** TASK INSTRUCTIONS **
What is needed is an exact copy of all the records, written out in full.

** PROVIDED RECORDS **
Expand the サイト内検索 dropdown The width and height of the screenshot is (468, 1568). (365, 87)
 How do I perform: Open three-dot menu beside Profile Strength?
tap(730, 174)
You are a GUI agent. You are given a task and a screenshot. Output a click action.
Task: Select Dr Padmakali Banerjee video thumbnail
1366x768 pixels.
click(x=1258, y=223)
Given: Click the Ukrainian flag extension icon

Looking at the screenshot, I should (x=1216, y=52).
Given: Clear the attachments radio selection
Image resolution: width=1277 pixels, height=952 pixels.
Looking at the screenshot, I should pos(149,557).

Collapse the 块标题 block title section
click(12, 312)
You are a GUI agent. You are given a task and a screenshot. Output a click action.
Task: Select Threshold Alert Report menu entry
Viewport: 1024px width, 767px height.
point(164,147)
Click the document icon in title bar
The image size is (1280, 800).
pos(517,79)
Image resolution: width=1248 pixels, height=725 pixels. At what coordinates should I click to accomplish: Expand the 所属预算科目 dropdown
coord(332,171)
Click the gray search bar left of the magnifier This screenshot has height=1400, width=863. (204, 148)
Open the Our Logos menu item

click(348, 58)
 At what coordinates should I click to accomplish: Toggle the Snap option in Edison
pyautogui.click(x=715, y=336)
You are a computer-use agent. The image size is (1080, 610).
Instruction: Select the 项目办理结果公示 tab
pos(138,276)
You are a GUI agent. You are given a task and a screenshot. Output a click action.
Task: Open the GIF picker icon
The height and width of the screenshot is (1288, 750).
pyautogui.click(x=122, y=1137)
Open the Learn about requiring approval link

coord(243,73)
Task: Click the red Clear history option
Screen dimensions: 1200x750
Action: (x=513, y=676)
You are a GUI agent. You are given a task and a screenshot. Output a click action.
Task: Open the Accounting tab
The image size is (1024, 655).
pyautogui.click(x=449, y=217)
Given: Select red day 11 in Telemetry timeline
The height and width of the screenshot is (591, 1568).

** ANSWER SPACE **
Expand the サイト内検索 dropdown The width and height of the screenshot is (468, 1568). (365, 87)
 How do I perform: Open three-dot menu beside Profile Strength?
tap(730, 174)
You are a GUI agent. You are given a task and a screenshot. Output a click action.
Task: Select Dr Padmakali Banerjee video thumbnail
1366x768 pixels.
click(x=1258, y=223)
Given: Click the Ukrainian flag extension icon

Looking at the screenshot, I should (x=1216, y=52).
Given: Clear the attachments radio selection
Image resolution: width=1277 pixels, height=952 pixels.
Looking at the screenshot, I should pos(149,557).

Collapse the 块标题 block title section
click(12, 312)
You are a GUI agent. You are given a task and a screenshot. Output a click action.
Task: Select Threshold Alert Report menu entry
Viewport: 1024px width, 767px height.
point(164,147)
Click the document icon in title bar
The image size is (1280, 800).
pos(517,79)
Image resolution: width=1248 pixels, height=725 pixels. At what coordinates should I click to accomplish: Expand the 所属预算科目 dropdown
coord(332,171)
Click the gray search bar left of the magnifier This screenshot has height=1400, width=863. (204, 148)
Open the Our Logos menu item

click(348, 58)
 At what coordinates should I click to accomplish: Toggle the Snap option in Edison
pyautogui.click(x=715, y=336)
You are a computer-use agent. The image size is (1080, 610).
Instruction: Select the 项目办理结果公示 tab
pos(138,276)
You are a GUI agent. You are given a task and a screenshot. Output a click action.
Task: Open the GIF picker icon
The height and width of the screenshot is (1288, 750).
pyautogui.click(x=122, y=1137)
Open the Learn about requiring approval link

coord(243,73)
Task: Click the red Clear history option
Screen dimensions: 1200x750
Action: (x=513, y=676)
You are a GUI agent. You are given a task and a screenshot. Output a click action.
Task: Open the Accounting tab
The image size is (1024, 655).
pyautogui.click(x=449, y=217)
Given: Select red day 11 in Telemetry timeline
The height and width of the screenshot is (591, 1568).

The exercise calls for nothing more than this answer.